Would there be something in the settings of Home Assistant that would be blocking the WebSocket API URL - ws://homeassistant.local:8123/api/websocket?
If i put any of these into a web browser the only ones that bring back a message on screen are the https:// addresses.
So I assume the “homeassistant.local” is working OK but there is something blocking the connection to my Home Assistant.
I remember a while back I had a problem connecting an old tablet to my Home Assistant using the Local address.
At that time I installed Nginx Proxy Manager add-on to try and connect the tablet and had a little bit of success but it still didn’t work properly connecting.
Unfortunately I don’t know much about networking, but would this be the problem?
or could it be a problem with the port forwarding on my router?
I tried turning off Nginx Proxy Manager add-on within Home Assistant but that didnt seem to help.
As I say, if I use https:// in the browser it does seem to have some success throwing up a message Re: websocket (sorry, didn’t make a note of the exact wording)
I was pulling my hair out yesterday trying every combination I could think of to try and install the Home Assistant intergration.
I have now exhausted the extent of my knowledge, which isn’t much!, and would appreciate any help.
I’m I going to have to completely uninstall Home Assistant and start from scratch?

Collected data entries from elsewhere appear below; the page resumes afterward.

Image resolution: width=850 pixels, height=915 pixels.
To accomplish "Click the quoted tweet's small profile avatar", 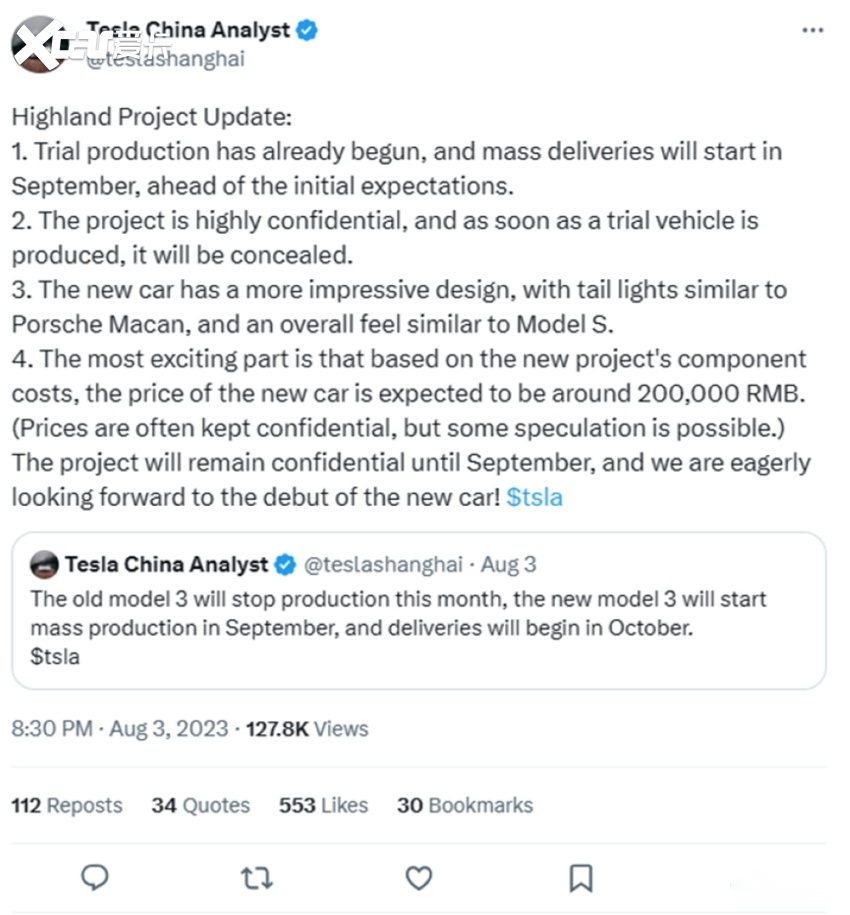I will 44,565.
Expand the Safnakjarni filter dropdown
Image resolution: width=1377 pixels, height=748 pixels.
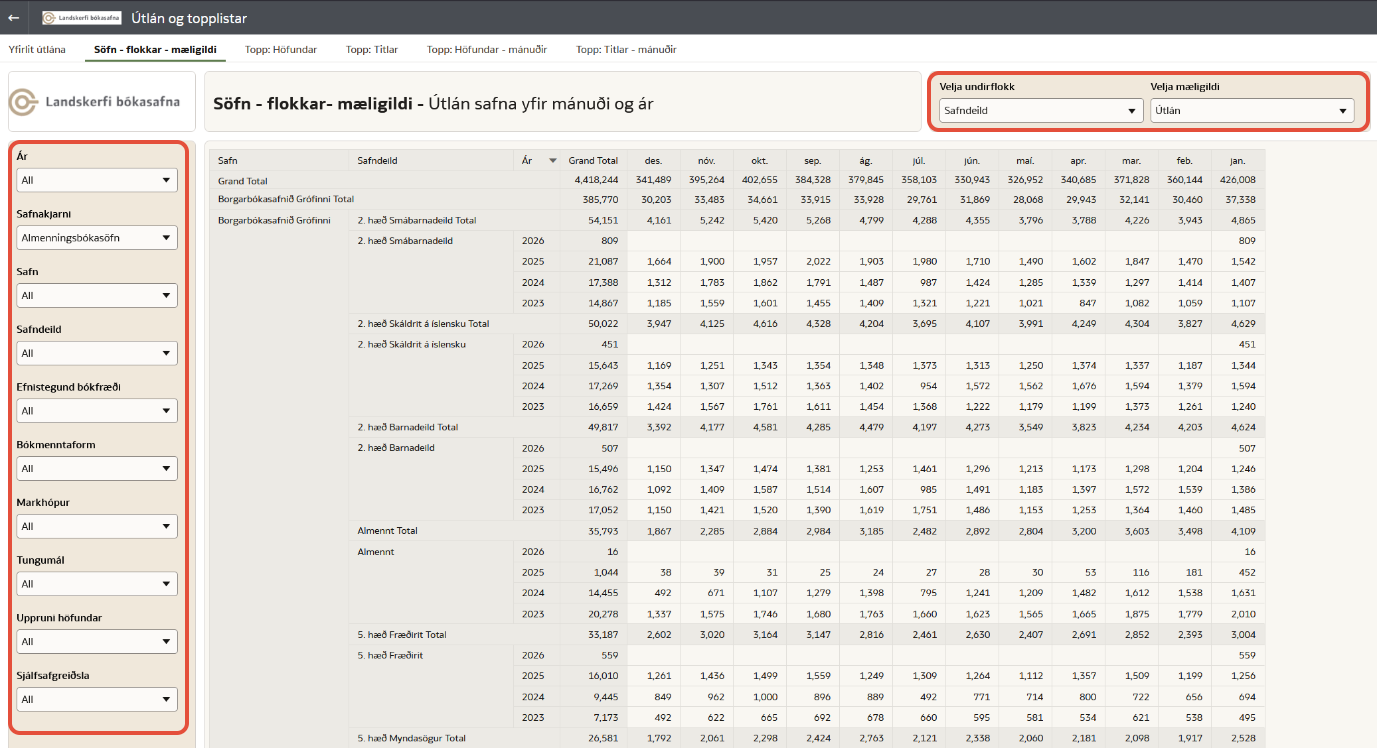[97, 238]

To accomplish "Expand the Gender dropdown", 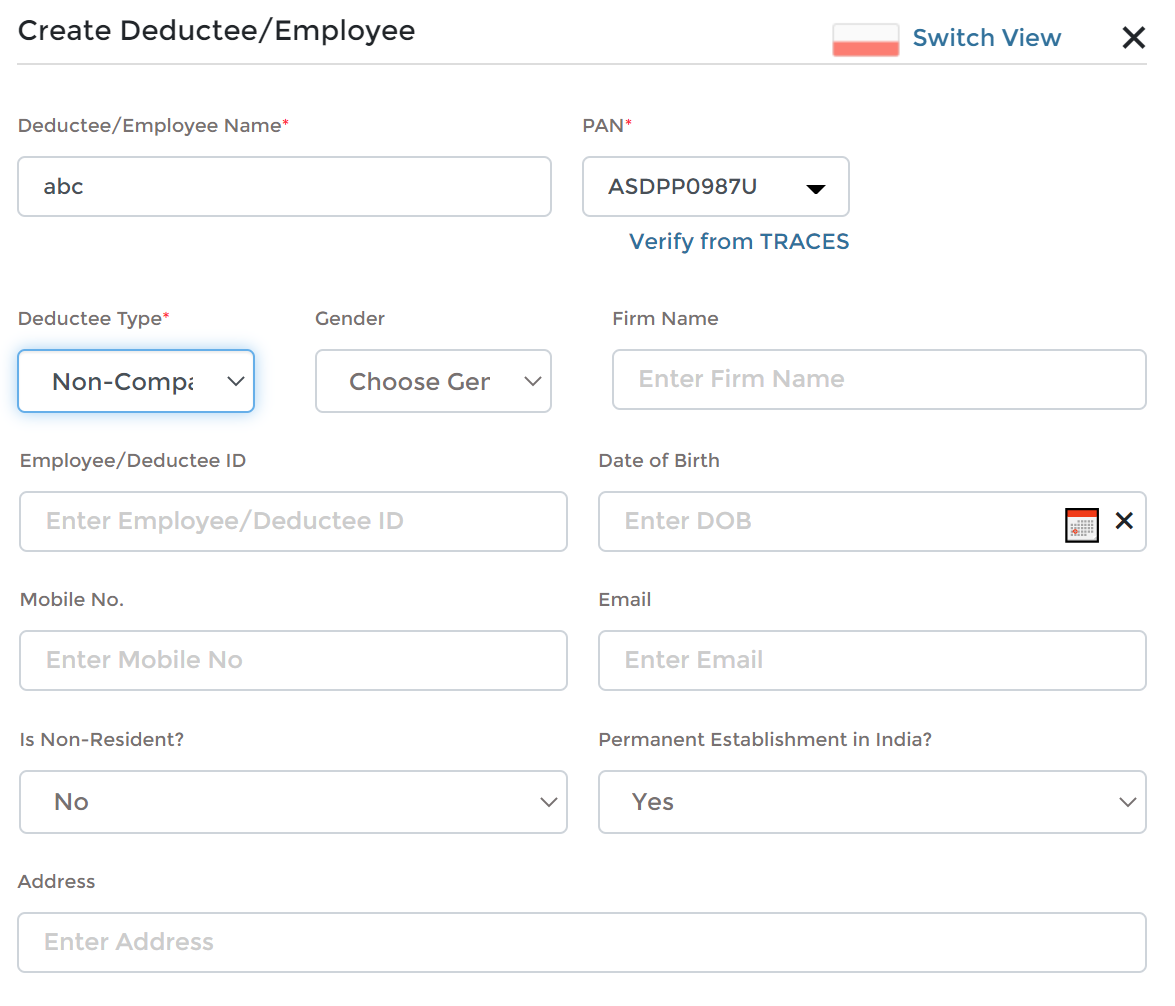I will 433,381.
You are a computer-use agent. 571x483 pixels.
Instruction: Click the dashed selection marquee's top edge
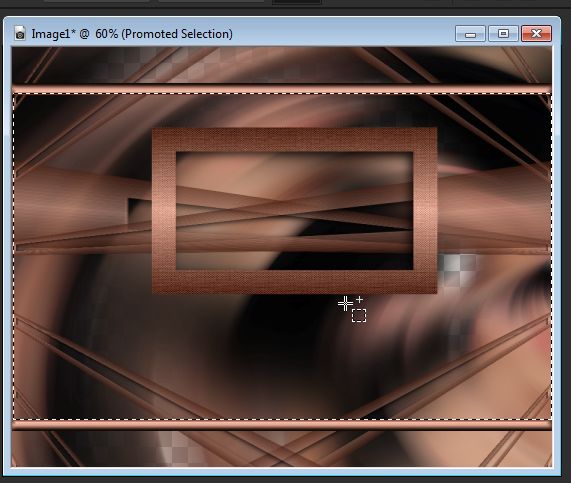coord(282,94)
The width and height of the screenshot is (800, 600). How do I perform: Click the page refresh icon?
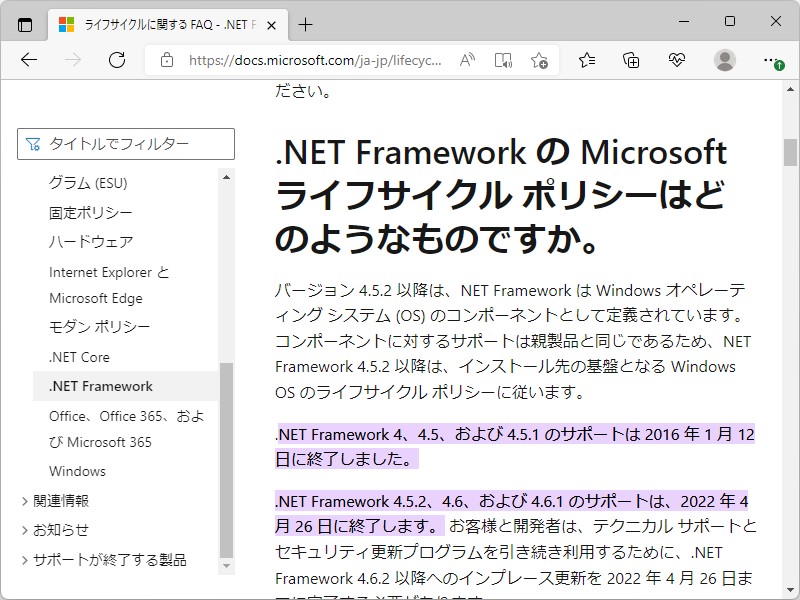(x=117, y=60)
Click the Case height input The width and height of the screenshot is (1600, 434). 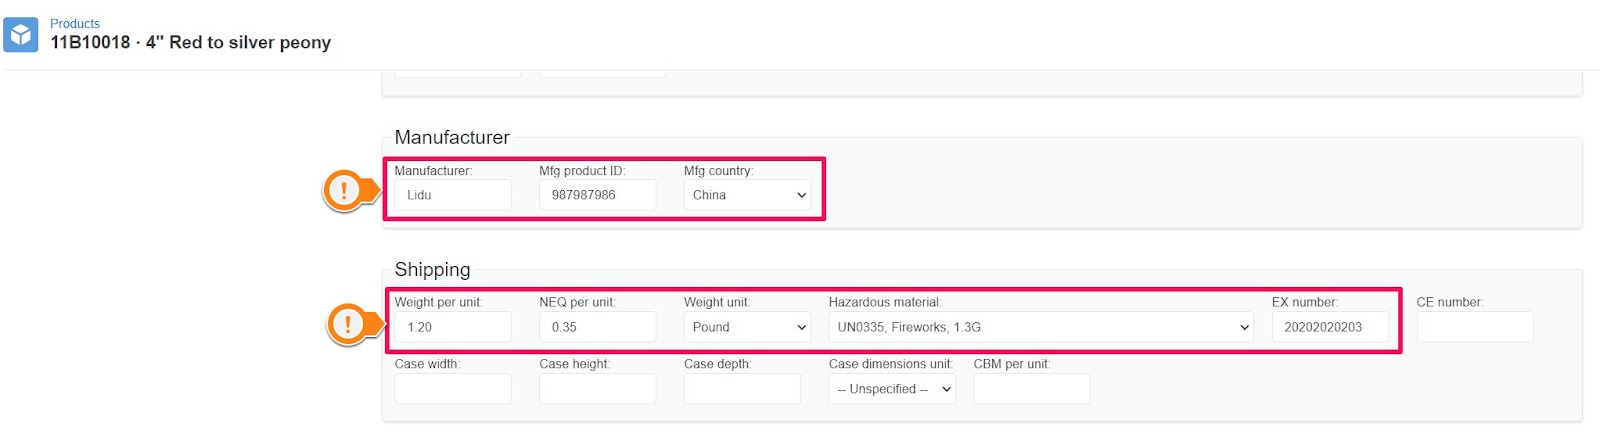(598, 389)
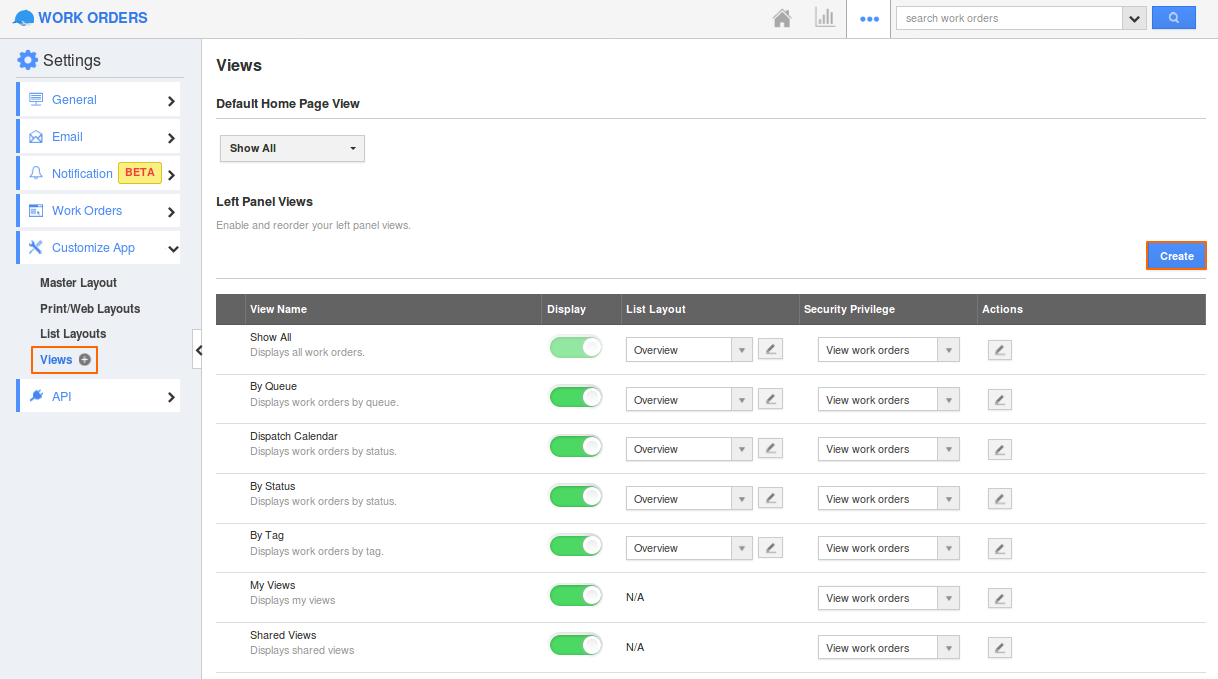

I hope not!!
But you did connect, at least according to that screenshot. You send it a web socket request, and HA properly responded that you need to authenticate to use that function. It’s an important distinction. The troubleshooting for “I can’t connect” is different than the troubleshooting for “I can’t authenticate.”
I don’t have a remote yet, so I can’t tell you why you can’t authenticate because I have no idea how the remote sets up the authentication. But that’s the problem you’re trying to solve.
I start messing around with the remote, but I can’t connect to the home assistant, the link that comes standard doesn’t work, and I have duck dns, that is, “8123” doesn’t work for me, can someone help me please?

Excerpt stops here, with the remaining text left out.